## Tekst strony:
☆ ☆ ☆ ☆ ☆
W najnowszym sondażu pracowni IBRiS na zlecenie Radia Zet ankieterzy poprosili o ustosunkowanie się do stwierdzenia "obawiam się zagrożeń ze strony imigrantów przyjeżdżających do Polski". Wyniki badania pokazują, że Polacy są w tej kwestii podzieleni niemal po równo.
Wyborcy PiS boją się najbardziej
Z sondażu wynika, że zagrożeń ze strony imigrantów obawia się 53,1 proc. respondentów, z czego 26,9 proc. "zdecydowanie", a 26, proc. "raczej" zgadza się ze stwierdzeniem zawartym w badaniu. Obaw takich nie podziela 45,1 proc. ankietowanych, spośród których 27,3 zdecydowanie nie boi się zagrożeń ze strony imigrantów, a raczej nie boi się 17,8 proc. z nich.
☆ ☆ ☆ ☆ ☆
## Zapisane pozycje z kolekcji:
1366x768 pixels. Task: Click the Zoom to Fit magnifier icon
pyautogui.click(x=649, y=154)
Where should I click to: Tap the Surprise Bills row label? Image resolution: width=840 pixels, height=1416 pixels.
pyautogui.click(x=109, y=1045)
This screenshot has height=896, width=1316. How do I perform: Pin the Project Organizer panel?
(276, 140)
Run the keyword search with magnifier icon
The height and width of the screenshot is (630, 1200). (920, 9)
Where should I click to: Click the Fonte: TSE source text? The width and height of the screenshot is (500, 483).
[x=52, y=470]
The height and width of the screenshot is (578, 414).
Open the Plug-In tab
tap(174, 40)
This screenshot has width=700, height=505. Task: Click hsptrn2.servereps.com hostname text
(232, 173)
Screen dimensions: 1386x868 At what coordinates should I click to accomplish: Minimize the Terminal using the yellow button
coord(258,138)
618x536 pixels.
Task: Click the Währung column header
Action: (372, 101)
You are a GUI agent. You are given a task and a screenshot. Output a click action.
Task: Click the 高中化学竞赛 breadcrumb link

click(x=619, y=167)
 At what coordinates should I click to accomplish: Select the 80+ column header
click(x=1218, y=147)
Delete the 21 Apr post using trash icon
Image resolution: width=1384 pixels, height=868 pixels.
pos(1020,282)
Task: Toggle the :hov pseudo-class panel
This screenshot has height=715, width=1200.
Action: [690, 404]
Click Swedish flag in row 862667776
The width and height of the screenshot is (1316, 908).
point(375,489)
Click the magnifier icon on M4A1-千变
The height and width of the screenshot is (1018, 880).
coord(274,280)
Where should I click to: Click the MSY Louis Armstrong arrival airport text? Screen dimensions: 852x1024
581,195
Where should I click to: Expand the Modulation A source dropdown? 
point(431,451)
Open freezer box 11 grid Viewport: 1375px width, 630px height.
☆ ☆ ☆ ☆ ☆
## Zadania:
• a. Jaki odsetek ankietowanych nie podziela obaw przed zagrożeniami ze strony imigrantów według tekstu o sondażu?
• b. Powtórz dokładnie fragment tekstu o sondażu, zaczynając od "Wyborcy PiS boją" i kończąc na "proc. z nich.".

## Rozwiązania zadań:
• a. 45,1 proc. ankietowanych.

• b.
Wyborcy PiS boją się najbardziej
Z sondażu wynika, że zagrożeń ze strony imigrantów obawia się 53,1 proc. respondentów, z czego 26,9 proc. "zdecydowanie", a 26, proc. "raczej" zgadza się ze stwierdzeniem zawartym w badaniu. Obaw takich nie podziela 45,1 proc. ankietowanych, spośród których 27,3 zdecydowanie nie boi się zagrożeń ze strony imigrantów, a raczej nie boi się 17,8 proc. z nich.